**Task objective**:
Scan the entries below. List each line with "Setup".

**Data under study**:
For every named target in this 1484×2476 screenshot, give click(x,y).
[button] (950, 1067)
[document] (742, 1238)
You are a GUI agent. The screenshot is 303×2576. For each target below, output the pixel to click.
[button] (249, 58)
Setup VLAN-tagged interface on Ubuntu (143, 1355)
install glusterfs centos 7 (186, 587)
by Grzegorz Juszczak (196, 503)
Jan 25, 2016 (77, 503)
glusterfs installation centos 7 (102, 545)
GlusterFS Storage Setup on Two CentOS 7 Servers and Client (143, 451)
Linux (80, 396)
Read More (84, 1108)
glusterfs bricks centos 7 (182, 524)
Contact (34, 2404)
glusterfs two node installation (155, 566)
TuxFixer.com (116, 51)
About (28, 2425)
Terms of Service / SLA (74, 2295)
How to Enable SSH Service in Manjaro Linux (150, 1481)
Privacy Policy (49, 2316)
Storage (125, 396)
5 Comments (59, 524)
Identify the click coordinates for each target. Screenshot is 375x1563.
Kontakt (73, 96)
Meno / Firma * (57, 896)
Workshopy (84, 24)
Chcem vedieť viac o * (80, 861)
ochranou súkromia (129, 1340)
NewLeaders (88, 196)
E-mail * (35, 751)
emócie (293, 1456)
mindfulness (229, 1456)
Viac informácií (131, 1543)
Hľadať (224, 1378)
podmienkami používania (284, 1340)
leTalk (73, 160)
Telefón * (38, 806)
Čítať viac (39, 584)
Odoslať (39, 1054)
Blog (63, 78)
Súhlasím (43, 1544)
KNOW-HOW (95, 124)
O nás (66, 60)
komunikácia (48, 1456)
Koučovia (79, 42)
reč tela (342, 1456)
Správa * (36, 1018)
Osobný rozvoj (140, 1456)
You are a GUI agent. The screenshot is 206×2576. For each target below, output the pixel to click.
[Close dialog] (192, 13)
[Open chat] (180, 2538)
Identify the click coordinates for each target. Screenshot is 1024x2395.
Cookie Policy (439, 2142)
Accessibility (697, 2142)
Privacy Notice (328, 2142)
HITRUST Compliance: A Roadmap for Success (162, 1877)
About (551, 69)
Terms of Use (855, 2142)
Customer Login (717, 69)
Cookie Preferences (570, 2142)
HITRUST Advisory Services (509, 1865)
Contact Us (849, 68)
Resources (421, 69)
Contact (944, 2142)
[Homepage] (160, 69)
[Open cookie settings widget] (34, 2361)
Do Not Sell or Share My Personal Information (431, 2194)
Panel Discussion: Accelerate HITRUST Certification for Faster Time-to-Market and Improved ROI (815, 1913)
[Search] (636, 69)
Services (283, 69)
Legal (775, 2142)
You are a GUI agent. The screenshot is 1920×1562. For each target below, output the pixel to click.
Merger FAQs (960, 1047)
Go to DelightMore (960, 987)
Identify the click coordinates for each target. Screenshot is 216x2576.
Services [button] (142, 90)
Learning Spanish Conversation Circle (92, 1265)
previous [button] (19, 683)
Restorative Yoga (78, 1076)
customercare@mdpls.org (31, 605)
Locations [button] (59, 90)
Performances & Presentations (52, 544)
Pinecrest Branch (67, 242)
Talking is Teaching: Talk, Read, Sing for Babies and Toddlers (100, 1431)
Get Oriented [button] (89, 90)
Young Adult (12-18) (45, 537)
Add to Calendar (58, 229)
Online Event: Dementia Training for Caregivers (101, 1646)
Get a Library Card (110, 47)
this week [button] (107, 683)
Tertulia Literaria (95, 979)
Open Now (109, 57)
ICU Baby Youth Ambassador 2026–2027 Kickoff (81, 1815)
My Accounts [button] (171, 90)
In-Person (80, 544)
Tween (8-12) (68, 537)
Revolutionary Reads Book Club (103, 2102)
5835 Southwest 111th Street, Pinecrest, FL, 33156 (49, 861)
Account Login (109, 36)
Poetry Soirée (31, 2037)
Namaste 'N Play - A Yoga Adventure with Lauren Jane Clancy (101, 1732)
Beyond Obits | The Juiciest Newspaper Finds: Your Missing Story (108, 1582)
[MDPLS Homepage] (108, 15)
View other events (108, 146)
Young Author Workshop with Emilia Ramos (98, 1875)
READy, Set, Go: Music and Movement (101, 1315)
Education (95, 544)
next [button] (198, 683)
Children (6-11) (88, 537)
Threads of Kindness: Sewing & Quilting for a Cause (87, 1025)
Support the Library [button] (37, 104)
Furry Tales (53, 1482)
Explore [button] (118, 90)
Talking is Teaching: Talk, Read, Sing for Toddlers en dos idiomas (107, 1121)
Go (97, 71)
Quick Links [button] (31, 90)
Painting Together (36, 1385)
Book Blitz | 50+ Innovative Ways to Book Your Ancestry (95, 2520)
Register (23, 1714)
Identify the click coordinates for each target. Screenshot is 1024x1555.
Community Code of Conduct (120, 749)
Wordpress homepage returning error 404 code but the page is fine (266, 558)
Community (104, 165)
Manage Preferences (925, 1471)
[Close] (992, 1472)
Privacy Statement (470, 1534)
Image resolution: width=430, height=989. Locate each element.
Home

**Solution to the problem**:
Setup VLAN-tagged interface on Ubuntu (143, 1355)
GlusterFS Storage Setup on Two CentOS 7 Servers and Client (143, 451)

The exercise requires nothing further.